Task instructions
Give only the number of lines in the data that contain the word "icon".

..............................

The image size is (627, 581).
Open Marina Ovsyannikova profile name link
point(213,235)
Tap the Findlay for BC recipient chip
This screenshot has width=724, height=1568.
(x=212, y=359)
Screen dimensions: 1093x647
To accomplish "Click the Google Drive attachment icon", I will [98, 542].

..............................

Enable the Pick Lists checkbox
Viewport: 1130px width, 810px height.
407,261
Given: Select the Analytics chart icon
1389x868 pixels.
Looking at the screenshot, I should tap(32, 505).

..............................

Finished task
2